▶ _Page text_:
↓
3 Things God Wants You to Do to Receive His Promise to You

Genesis 21:1-6

If you want to receive what God has promised to you in the most biblical way possible, here are 3 things you must do.

1. To Receive God’s Promise, You Must Make Sure God Actually Promised It

Perhaps there is no better illustration of receiving God’s promise than the story of Sarah. She knew God had promised her husband Abraham to be the father of many nations, yet she was growing older and older by the day without child.

She made mistakes along the way and yet God remained faithful to the promises he made to her. Genesis 21:1 states, “The Lord visited Sarah as he had said, and the Lord did to Sarah as he had promised.”

Likewise, to receive God’s promises to you, we must remember it all depends on God, not us. God will never forsake his promise to you. If God doesn’t do something you felt he promised, this is not a sign God has failed to deliver. Rather, this is a sign he did not make this promise because God never lies (Titus 1:2). To truly receive what God has promised, you must be sure God actually promised it.
↑
▶ _Record extracts_:
↓
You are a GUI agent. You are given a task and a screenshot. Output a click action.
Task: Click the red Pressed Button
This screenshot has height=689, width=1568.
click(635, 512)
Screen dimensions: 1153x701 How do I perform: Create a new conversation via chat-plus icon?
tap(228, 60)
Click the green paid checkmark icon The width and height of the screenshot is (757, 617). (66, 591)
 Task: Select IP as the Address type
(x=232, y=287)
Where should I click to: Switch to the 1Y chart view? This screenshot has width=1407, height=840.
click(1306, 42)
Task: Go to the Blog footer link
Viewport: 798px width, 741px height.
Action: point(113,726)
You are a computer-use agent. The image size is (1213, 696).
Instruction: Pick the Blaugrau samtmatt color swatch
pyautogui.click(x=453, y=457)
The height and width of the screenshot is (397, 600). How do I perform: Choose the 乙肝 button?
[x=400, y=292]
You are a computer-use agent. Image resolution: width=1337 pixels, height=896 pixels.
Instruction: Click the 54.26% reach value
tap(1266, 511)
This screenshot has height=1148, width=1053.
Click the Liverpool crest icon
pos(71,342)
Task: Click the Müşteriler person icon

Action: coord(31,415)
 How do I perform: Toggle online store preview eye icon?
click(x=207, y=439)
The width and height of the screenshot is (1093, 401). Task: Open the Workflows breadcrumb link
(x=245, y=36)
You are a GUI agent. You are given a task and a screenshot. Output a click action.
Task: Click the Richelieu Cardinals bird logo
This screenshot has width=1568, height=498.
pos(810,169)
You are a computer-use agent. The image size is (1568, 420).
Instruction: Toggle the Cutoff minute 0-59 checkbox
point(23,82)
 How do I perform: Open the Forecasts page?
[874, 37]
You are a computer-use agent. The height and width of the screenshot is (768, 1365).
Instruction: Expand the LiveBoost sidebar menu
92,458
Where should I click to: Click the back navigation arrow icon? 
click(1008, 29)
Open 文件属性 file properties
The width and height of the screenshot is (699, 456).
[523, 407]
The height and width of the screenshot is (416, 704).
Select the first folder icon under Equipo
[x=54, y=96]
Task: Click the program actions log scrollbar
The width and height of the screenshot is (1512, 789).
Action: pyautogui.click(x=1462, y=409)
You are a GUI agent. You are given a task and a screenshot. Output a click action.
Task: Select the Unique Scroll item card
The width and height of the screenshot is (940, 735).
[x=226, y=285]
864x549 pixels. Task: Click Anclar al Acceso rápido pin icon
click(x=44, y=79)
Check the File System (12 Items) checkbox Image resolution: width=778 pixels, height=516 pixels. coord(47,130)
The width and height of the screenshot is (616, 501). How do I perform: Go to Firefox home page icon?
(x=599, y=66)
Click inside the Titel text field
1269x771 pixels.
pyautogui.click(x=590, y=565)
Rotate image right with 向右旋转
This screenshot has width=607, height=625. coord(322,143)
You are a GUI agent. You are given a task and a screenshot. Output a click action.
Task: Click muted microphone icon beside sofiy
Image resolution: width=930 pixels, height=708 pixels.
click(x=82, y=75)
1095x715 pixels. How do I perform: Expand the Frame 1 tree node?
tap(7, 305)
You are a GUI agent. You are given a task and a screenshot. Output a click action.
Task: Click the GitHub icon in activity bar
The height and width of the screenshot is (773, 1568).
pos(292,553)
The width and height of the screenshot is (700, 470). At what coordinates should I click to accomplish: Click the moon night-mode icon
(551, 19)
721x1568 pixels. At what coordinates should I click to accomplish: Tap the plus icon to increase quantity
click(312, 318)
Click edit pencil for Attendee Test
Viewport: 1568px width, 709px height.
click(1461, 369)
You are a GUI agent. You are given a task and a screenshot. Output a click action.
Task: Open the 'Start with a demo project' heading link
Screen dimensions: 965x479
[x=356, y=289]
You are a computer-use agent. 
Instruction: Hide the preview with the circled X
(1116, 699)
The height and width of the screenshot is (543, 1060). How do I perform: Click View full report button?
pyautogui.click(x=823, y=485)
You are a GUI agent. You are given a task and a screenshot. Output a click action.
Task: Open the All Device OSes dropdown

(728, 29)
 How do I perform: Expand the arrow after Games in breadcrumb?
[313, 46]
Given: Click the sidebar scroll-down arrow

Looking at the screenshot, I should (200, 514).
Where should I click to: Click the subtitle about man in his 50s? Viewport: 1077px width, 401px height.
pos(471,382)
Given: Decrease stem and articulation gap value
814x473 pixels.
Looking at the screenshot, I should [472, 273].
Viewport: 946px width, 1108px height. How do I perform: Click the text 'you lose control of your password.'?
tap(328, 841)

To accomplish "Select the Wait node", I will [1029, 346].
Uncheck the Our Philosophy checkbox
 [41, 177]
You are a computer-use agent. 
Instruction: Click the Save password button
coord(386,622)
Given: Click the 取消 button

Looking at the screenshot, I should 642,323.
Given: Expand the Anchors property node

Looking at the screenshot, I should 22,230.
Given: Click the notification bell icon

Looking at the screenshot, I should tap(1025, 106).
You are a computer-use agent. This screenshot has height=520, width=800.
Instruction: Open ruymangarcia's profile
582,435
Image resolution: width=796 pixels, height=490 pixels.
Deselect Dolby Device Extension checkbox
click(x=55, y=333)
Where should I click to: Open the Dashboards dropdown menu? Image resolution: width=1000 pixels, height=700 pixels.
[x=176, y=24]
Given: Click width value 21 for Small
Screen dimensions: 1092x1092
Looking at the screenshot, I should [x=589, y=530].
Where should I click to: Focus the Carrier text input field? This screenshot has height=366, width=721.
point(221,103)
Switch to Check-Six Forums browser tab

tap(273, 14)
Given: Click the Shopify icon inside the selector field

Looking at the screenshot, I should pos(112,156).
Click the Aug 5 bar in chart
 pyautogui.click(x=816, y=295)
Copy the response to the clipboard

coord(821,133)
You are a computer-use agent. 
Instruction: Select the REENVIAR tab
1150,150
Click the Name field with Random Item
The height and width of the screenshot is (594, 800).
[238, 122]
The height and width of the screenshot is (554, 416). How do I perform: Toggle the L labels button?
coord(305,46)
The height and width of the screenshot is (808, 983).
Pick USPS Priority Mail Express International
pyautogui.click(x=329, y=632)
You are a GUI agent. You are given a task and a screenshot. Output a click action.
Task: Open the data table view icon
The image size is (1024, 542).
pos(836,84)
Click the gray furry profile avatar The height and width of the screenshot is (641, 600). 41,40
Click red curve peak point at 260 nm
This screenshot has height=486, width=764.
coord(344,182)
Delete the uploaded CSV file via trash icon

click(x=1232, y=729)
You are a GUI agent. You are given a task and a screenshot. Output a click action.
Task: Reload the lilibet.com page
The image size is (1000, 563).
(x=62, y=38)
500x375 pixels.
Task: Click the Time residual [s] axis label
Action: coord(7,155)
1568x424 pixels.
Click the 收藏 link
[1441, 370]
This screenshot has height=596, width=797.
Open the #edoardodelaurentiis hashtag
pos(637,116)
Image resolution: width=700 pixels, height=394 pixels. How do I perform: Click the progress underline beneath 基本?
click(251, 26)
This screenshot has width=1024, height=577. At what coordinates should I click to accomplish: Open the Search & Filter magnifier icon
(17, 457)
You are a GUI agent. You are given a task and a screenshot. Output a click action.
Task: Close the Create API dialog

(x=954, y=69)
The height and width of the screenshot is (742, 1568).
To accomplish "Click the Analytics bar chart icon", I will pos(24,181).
↑
▶ _To do_:
- 1) In the article on receiving God's promise, which verse is cited to show that God never lies?
- 2) Copy the passage from the article on receiving God's promise, starting with "3 Things God" and going on through "you must do.".
- 3) Continue the article on receiving God's promise from where it stops.
The records can be set aside; they are not needed here.

▶ _Exercise responses_:
- 1) Titus 1:2

- 2)
3 Things God Wants You to Do to Receive His Promise to You

Genesis 21:1-6

If you want to receive what God has promised to you in the most biblical way possible, here are 3 things you must do.

- 3)
This is why we must first depend on the promises of God in Scripture. When a promise is made in Scripture, you can be 100% certain that God will deliver that promise either in this life or in the life to come. But if you sense God made a personal promise to you, have faith that God can produce that promise if he really did make that promise. But never allow the lack of a blessing to fuel your doubt in God’s power to produce his promises in your life.

Rather, believe God knows best and has ultimately promised you good, not harm. What that good may look like is not always revealed in the present. But in time, if you remain faithful, you will see his promise of good for you fulfilled.

2. To Receive God’s Promise, Don’t Try to Constrict God to Your Timetable

Genesis 21:2 states, “And Sarah conceived and bore Abraham a son in his old age at the time of which God had spoken to him.” By the time God delivered on his promise to Sarah, she was 90 and her husband was 100 (Genesis 17:17).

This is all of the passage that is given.